In the spring of 1951, Porsche KG first turned to German art academies and announced a competition: a prize of no less than 1,000 Deutschmarks was available for the development of a company logo, but none of the designs ultimately met the expectations of the management team. Work then began in-house to create a logo. Ferry Porsche commissioned his advertising manager Herrmann Lapper and a highly talented designer called Franz Xaver Reimspiess to create their own designs. In early 1952, Reimspieß, who had already designed the Volkswagen logo in 1936, sketched a made-up crest that symbolised the company’s roots as well as the high quality and dynamism of its products: at the centre was a rearing black horse taken from Stuttgart’s coat of arms, presented in the outline of a golden shield. In combination with the name of Stuttgart printed above the horse, this was a clear expression of commitment to Zuffenhausen as a production location.
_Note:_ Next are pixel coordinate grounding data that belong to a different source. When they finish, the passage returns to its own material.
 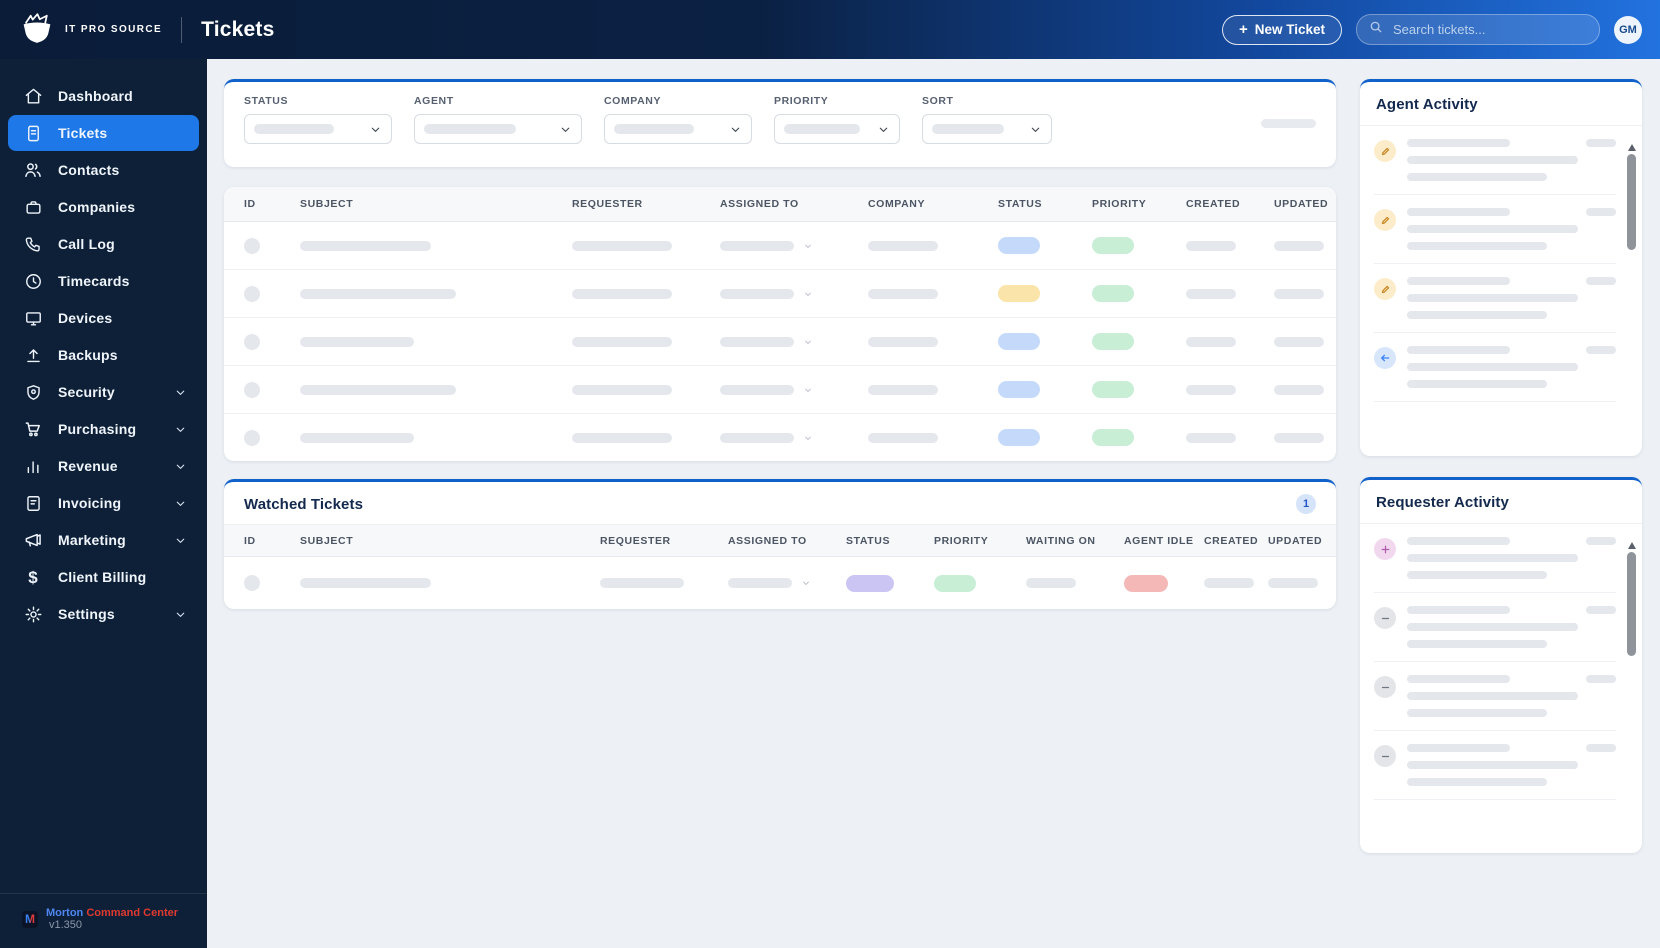 I want to click on status-filter-select, so click(x=318, y=129).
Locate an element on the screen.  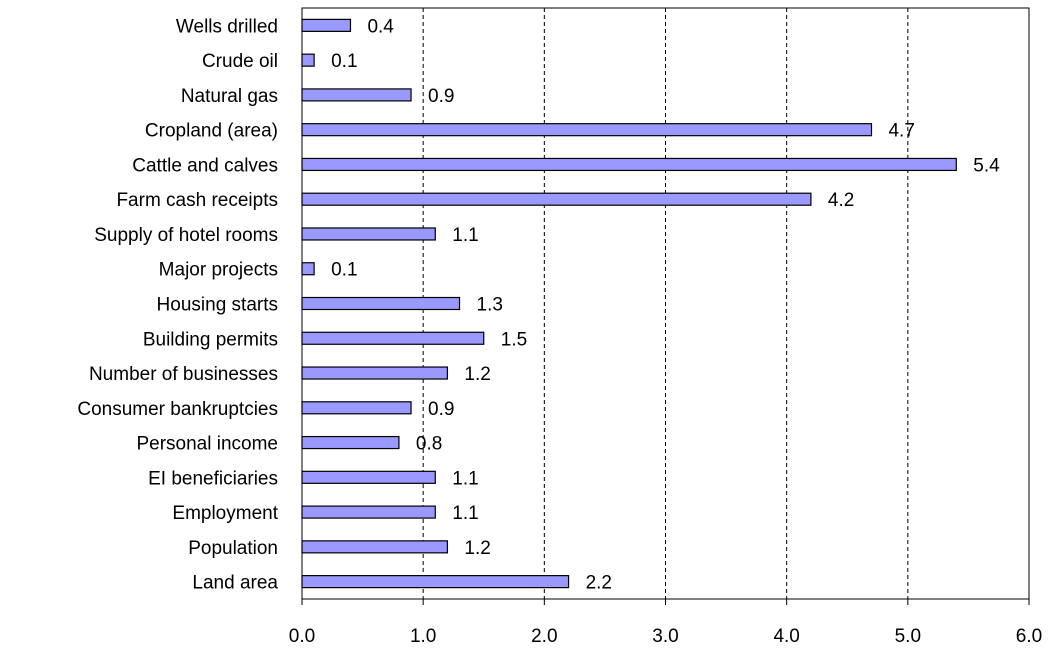
value-label: 5.4 is located at coordinates (986, 166).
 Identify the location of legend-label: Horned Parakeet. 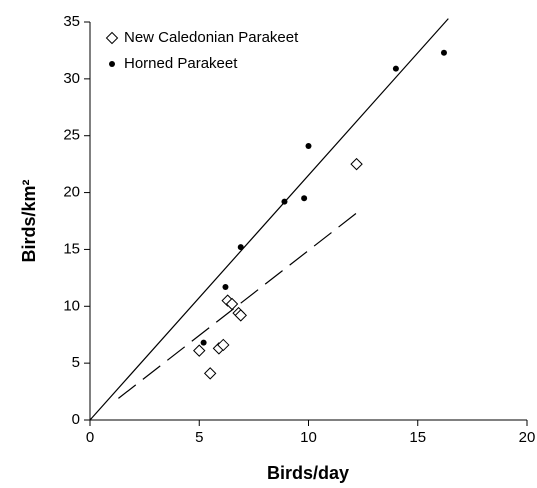
(181, 64).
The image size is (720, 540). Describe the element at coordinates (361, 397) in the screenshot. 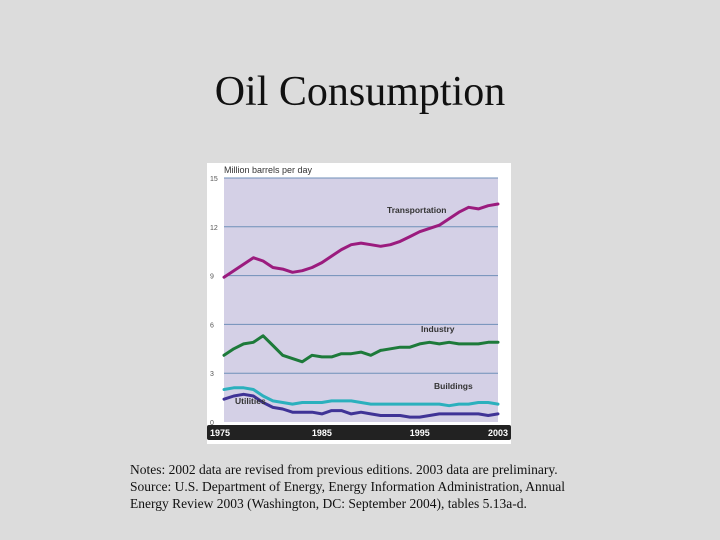

I see `series-line-buildings` at that location.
The surrounding red and black stripes are the state colours of Baden-Württemberg, while the stylised antlers are taken from the traditional coat of arms of Württemberg-Hohenzollern. Above all of this is the arched Porsche lettering, acting as a protective roof that connects everything.
Following highly acclaimed success on the international racing circuit in the early 1950s, Porsche soon became well-known outside of Germany as a manufacturer of unique sports cars – and the company emblem also grew in fame.
After being registered at the German Patent Office, the Porsche crest first appeared on the horn button at the end of 1952 before being integrated into the characteristic bonnet handle of the Porsche 356 in November 1954. From 1959 it also decorated the rims or hubcaps of sports cars made in Zuffenhausen. Since then, every car has carried this quality seal on its bonnet. The Porsche crest has undergone subtle design changes over the years so that it always has a contemporary look.
Nowadays, the legally protected Porsche crest – which may not be used for commercial purposes without the express permission of Porsche AG – is one of the world’s most famous trademarks. It is a symbol of the legend that is Porsche. All over the world, it embodies the power over the imagination that emanates from sports cars made in Zuffenhausen to this day.